楚貍伸手撥了撥楚瑜,從他身後走出來,與道靈雙目對視,目光堅定,“你不是半夜來找我打架的吧?”
道靈又吐息數次才恢複平靜,他冷冷說道:“我求扶音師叔讓我來的,楚貍我是讨厭你,但你跌入湖中非我所為。”
“這我知道。”楚貍平靜以答,“你半夜跑來我房前應該不是為了這句話吧?”
道靈點了點頭:“是我道心不堅,才讓弱柳扶風有機可乘,差點害了同門性命。我欠你一次,日後必定還你一次。”
聽到道靈這麽說,楚貍還是有些吃驚的。憑他知道的和近日來道靈對他的态度,楚貍原以為道靈是恨不得生吞活剝他的,誰知這道靈現在跟轉了性子的似得,說變就變。
楚貍聳了聳肩:“道靈,我不覺得我做了什麽讓你欠我的事。”
“關于你母親。”道靈垂下頭悶悶說了一聲,随後他又恢複那副趾高氣昂的模樣,“我欠你,不代表我不讨厭你。楚貍,你得了你不該得的,以後總會嘗到報應的。”
道靈說完擠開楚貍和楚瑜走了,他的步子有些輕浮,想來是身體還未痊愈。
楚瑜難得沒了規矩,向着道靈方向啐了一口,“神經病!”
“誰說不是呢,是個真小人,也是個神經病。”楚貍呵呵一笑,“走,回去吧。”
夜色沉沉,沒了白日暴天烈日,流雲小榭稍微清涼了些。還是那些蟲兒在歡鳴,楚貍這會兒倒是不太緊張,畢竟他該緊張的事兒幾乎都解決完了。此時此刻品茶不是為了緩解燥熱,只是睡前小酌,解解晚上的酒氣罷了。

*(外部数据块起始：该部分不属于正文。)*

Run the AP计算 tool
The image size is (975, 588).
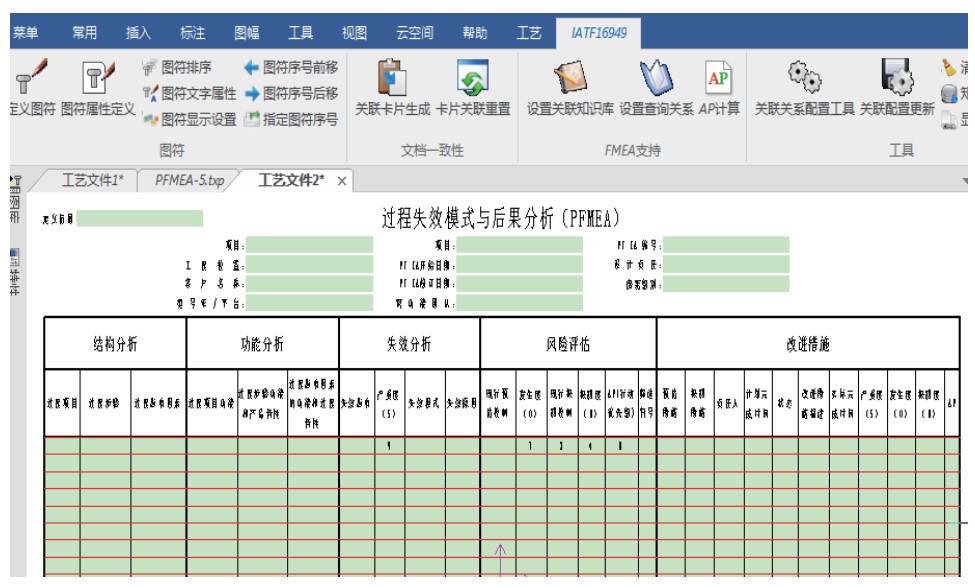718,78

他捏着茶盞細細觀賞,難得看出一些青花美意。素絹涵墨染,淡痕指凝香,不知怎的,楚貍突然就想到了齊子佩。
“啊,是有點像。”
楚瑜莫名其妙的看了看自家兄長:“像什麽?”
“佛曰,不可說。”楚貍心情愉悅,又抿了口茶,“明日修習什麽?”
“丹書。”
與此同時,留仙閣中。
“好茶,當真好茶。”
“謬贊謬贊,不知扶音和子佩一同前來有何事啊?”
原來是三君齊聚,齊子佩、扶音和一名中年男子正團坐在留仙閣中,三人面前都放着一杯茶。方才稱贊的人便是扶音,而口言謬贊的便是玉虛掌教留仙君紀真了。瞧那紀真,正是壯年模樣,一雙利眼含光射星,兩抹墨眉渾如描漆。他語話之時滿是軒昂,似是吐出千丈淩雲之志氣,非要用什麽詞去形容大概也就只有才貌雙全配得上了。

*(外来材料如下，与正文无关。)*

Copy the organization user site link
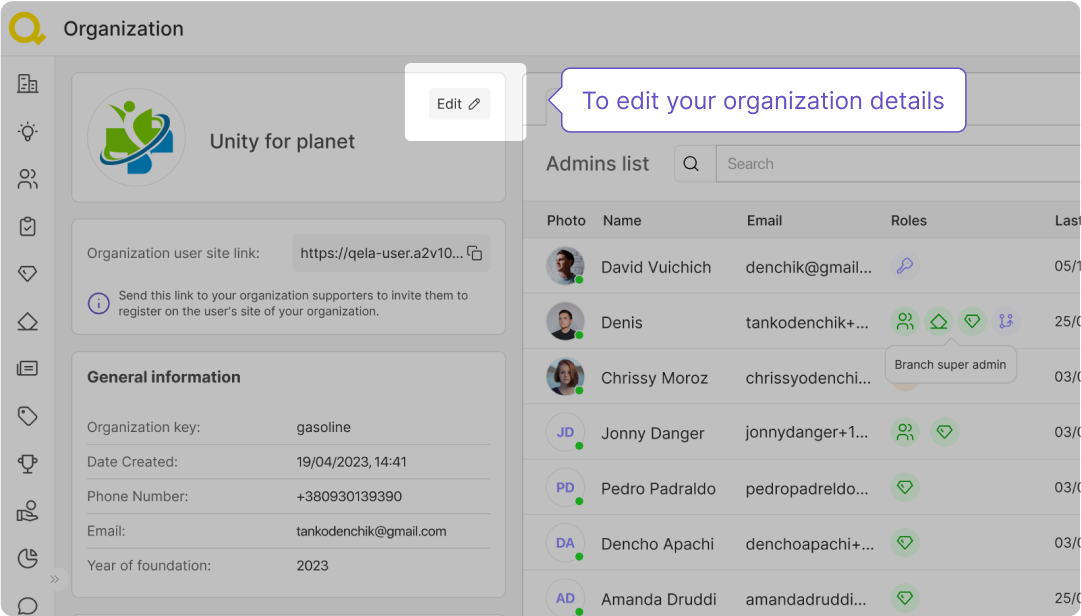The image size is (1081, 616). (476, 254)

紀真見齊子佩面前茶水未動,和顏問道:“子佩今日怎的不品茶了,往日你可——”
“道靈傷了我徒兒。”
誰能想到溫文爾雅的東君竟斷了自己師兄的話呢。
今日論道殿的事鬧得很大,紀真修為不如齊子佩,也不似扶音一般術業有專攻,之所以能成為掌教,正是因為他對大局的掌控。他們的恩師曾說過,紀真天生就是适合管理玉虛宮的,扶音是個學究,而齊子佩則太小孩子脾氣了。不是說齊子佩不好,赤子之心是修道良品,卻不是入世良物。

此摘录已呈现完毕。